The truth is, I am eternally grateful to take care of my children every day. But sometimes I feel trapped in motherhood.
I get tired. Gratitude doesn’t erase exhaustion. To my knowledge, the only thing that really helps extreme fatigue is extreme sleep. Not even triple-shot lattes do the trick long-term (trust me. I’ve tried).
I watch my husband prepare for his cab. Darting around, distinctly handsome in his black suit and tie. Anxious, looking for his briefcase. He’s stressed, too, but less. Smelling fresh, from the shower. Not me.
I am a stressed mess.
Here’s what my “trapped in motherhood” looks like: My hair is stringy. Yesterday’s date night waves, now tangled from the baby’s night wakings. It’s 11 am. I’m still wearing my leggings and nursing top — the pajamas that I’d worn when going to get the morning’s pastry for breakfast (because, I mean, Paris). Pastry crumbs cover me, courtesy of my baby who is learning to eat on his own.
And that is the norm. Motherhood is messy.

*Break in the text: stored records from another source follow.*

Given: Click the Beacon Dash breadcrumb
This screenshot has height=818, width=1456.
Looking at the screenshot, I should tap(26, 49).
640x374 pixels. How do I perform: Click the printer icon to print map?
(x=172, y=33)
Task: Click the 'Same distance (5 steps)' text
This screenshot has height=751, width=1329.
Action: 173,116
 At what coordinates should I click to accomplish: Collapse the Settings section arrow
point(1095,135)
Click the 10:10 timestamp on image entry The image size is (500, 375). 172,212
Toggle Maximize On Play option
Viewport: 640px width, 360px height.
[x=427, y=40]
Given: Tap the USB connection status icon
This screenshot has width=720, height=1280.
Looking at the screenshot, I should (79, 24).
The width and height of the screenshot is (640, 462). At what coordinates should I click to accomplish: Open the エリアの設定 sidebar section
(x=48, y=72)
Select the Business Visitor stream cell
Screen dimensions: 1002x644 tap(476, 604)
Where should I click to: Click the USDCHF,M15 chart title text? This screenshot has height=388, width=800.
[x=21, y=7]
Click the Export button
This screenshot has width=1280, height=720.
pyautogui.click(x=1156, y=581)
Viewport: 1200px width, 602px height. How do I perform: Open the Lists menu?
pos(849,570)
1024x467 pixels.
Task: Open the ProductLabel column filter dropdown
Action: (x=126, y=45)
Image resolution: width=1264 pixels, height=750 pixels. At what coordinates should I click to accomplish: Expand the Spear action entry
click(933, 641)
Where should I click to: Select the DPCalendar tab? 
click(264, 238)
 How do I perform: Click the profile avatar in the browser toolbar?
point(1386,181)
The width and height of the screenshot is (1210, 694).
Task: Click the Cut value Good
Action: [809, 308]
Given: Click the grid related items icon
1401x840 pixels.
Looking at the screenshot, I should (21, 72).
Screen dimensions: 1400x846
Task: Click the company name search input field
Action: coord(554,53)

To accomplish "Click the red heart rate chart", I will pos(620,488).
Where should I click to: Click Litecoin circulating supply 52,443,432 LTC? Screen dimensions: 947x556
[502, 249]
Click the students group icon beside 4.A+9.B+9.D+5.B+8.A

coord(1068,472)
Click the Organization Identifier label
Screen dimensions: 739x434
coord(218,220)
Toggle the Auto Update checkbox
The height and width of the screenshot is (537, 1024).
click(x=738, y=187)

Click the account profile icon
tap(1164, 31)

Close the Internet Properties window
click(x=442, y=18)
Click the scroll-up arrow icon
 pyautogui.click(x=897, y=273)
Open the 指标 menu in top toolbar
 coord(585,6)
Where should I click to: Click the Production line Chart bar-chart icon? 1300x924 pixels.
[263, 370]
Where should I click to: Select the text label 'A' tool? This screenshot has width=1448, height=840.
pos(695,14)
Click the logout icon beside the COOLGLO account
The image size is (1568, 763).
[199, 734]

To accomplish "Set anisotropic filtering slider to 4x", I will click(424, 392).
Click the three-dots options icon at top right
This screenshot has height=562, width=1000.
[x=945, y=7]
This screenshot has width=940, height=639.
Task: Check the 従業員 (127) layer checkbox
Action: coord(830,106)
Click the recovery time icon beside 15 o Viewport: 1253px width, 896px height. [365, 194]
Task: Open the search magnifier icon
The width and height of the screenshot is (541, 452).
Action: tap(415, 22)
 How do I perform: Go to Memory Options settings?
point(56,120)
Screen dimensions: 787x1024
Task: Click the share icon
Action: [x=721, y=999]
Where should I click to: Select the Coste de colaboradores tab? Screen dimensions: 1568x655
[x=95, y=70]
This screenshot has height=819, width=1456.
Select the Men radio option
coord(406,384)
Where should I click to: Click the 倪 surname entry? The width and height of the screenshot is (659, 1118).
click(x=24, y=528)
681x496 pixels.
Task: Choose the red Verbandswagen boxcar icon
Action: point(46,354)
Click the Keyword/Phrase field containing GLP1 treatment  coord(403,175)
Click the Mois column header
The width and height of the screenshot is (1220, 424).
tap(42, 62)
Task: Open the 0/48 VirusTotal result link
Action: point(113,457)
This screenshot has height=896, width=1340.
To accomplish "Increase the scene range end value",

I made my third half-cup of coffee, with great hesitation. Because potentially-too-much-coffee-while-breastfeeding guilt is real. I let my husband kiss me goodbye, with my dirty hair, my toddler-fingerprint-smudged glasses, my half-opened eyes.
The baby had been awake since 5 am that morning. Only I knew this. Only mothers know this.
It makes the grass on the other side of the baby-free fence a lot greener.
He rushed out of the door, fumbling with his keys. Our infant wailed upstairs instead of napping. I listened nervously to our toddler opening the tops to her rainbow-colored markers, next to our white walls and the brand-new linens I’d just bought to solve all of my problems.
And in the middle of all of this — the husband exiting, the stressed baby crying, the toddler marking, the guilty coffee shooting into my bone-tired veins, my hair and body and soul needing a good scrubbing — I feel trapped in motherhood. The motherhood I desperately wanted.
Then, I hear myself say the shocking truth, out loud…
“I feel like I’m in prison.” Of course, I’m so totally not even ever in prison.
Yes, I know this! Anyone who knows anything about prison knows this. But I couldn’t get out of wherever I was, and I wanted to. Just for a few days. For one night. A couple of hours. Five minutes.
I want to go away to work, too. To dress and pack for myself and think about what I’m going to say to the other big people. Maybe my coffee could be a little boost, and not life support. Or I could stop craving baby nap time today and bed time tonight, just so I can feel relief. Just so I can be released.
And, most of all, I wanted to stop minimizing how hard it is to have a baby, just because it’s the most incredible thing that has ever happened to me.
Do you feel trapped in motherhood, too? You’ve read this far, so I’m gonna’ take a wild guess and say “YES!”
Luckily, there’s a way to start turning it around: begin telling yourself the truth.
We have to be able to tell the truth, especially to ourselves.
Then, we can then just get on with it. Take the shower, wash the hair, drink the coffee, wash the walls, dance with the cranky baby, curl up on the couch, listen to how our husband’s child-free day went without envy, listen without judging.
Telling ourselves the truth about ourselves, about our own experience, is the first step to changing it. If we choose.
That day, I felt like I was in Mom Jail. But saying it out loud? That also made me feel a lot more free.